Her bags were packed and it was time to leave.


Wear your gems,
’ a ghost whispered.

She found the curtained recess she sought and slipped inside. Tarita was awake, staring bleakly at the ceiling. She turned her head when she realised Elena was there, the only movement she was capable of herself. Elena sat on the bed and took Tarita’s limp right hand in both hers. ‘Hello Tarita. How are you?’

‘Lady Alhana!’ The maid tried to force a welcoming smile, but she couldn’t hold onto it. ‘Why am I still alive?’ she asked in a despairing voice.

Elena looked at her squarely. ‘Tarita, may I speak frankly of your condition?’

The maid swallowed, then nodded bravely.

‘You’re paralysed, beyond the skill of any healer, mage or otherwise. You will never be able to move again. You will live and die in a bed, with someone cleaning up your bodily wastes.’ She stroked Tarita’s cheek to soften her words. ‘I don’t say this to be cruel, but to be clear. The only way someone could heal your spine and reconnect the nerves would be to inhabit your head and make the connections from the inside. The only person who can do that is you, and you aren’t a mage.’

‘I can bear it,’ Tarita whispered. ‘Ahm will come for me soon.’

‘Perhaps, but I’ve got a better offer.’ Elena pulled out a small phial of liquid. ‘This contains
ambrosia
. If you drink it, you might die. But if you don’t die, you’ll become an Ascendant mage with the power – though not the knowledge – to heal yourself. The knowledge will have to be acquired: it isn’t a magical, instant fix; it is a slow and dangerous process. But if you are willing, this phial of ambrosia is the first step.’

Tarita’s jaw dropped. ‘How did you get this?’

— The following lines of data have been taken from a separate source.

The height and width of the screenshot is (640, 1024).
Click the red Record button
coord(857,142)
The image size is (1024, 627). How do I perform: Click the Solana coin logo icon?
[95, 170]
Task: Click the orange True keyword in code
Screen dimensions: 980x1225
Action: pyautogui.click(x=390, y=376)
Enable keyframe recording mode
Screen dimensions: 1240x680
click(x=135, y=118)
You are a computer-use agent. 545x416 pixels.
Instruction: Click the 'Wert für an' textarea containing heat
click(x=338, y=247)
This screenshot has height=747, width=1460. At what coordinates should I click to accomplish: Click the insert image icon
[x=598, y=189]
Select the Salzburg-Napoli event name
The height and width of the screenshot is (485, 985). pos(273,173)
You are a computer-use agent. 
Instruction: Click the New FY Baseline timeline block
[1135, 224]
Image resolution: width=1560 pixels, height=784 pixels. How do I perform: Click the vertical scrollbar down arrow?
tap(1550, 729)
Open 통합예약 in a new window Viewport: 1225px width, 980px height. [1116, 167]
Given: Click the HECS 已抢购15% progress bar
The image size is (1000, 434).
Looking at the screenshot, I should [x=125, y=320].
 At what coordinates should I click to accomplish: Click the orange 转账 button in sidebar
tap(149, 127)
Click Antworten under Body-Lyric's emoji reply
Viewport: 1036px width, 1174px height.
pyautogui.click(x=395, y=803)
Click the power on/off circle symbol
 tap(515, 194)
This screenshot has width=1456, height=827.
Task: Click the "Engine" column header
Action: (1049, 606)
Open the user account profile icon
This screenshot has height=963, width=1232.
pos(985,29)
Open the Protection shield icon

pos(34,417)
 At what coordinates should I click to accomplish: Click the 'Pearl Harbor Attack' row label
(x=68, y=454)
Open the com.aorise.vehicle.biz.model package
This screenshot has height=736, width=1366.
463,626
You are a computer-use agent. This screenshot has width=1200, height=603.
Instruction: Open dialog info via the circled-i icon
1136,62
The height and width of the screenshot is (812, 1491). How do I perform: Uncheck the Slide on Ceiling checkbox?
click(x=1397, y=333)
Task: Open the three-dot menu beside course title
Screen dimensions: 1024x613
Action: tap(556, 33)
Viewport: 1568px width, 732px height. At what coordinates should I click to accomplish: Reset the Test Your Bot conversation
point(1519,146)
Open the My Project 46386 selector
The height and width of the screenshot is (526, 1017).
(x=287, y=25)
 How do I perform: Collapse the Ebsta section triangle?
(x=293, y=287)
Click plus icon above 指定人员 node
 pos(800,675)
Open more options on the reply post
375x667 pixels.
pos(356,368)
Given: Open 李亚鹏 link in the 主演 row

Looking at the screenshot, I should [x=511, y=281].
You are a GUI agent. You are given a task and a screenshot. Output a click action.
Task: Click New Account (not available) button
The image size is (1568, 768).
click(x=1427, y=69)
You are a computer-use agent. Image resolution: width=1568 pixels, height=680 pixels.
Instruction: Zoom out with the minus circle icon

‘I called in some favours.’
From my nephew, of all people
. ‘I take it that’s a yes?’

‘Yes! Yes-yes-yes!’ Tarita’s eyes began to shed tears of joy. ‘Alhana, should I drink it now?’

‘Not here. Kazim and I are going to take you away, somewhere safe.’ She patted her stomach. ‘Somewhere
all
of us can grow and learn in peace.’

By dawn, they were soaring over the city, Tarita wrapped in blankets on the fore-deck. Elena looked up at the rosy dawn kissing the sky, and then at kazim, the wind ruffling his tangled hair and light in his eyes as he piloted them. He set a course straight into the sun as it rose over Mount Tigrat, far away to the east, back to where she and Kazim had found each other. The only place left she regarded as home.

E
PILOGUE

Moontide’s End

A Naïve Optimism

In Julsep 904, a Bridge my order built to promote peace was used to make war. I had the opportunity to destroy the Bridge but didn’t, for the sakes of tens of thousands of innocent (a relative term, and many didn’t remain so by any criteria) men marching across the span. I refuse to regret that decision, despite the suffering I have seen unfold.
My defence is that conflict cannot be resolved without contact. Understanding cannot be reached without interaction. It is an imperfect answer, that naïvely assumes that some on both sides desire peace and fellowship. But that naïveté has never been disappointed in the long term. Despite the prevalence of war, the majority crave peace. Among that majority there is a sub-group who are prepared to give their lives for the sake of that peace, and they are the true heroes of any conflict. It is to them that I look, as the Third Crusade approaches.
A
NTONIN
M
EIROS,
H
EBUSALIM, 926

Retia, Silacia, on the continent of Yuros

Julsep 930

One month after the end of the Moontide

The window was open, like an invitation, but Ramon didn’t enter; he remained in the shadows, listening with all of his manifold senses. There were guards, of course, but none had the eyes required to detect him. A conversation in his own tongue floated to him on the gentle breeze, like music after so many years away. He closed his eyes and listened to the feelings behind the words.

His mother was arguing with Pater-Retiari about the bottle of wine they were drinking. It wasn’t really an argument though, more like cook-fire banter. ‘We opened it too soon, Vitor!’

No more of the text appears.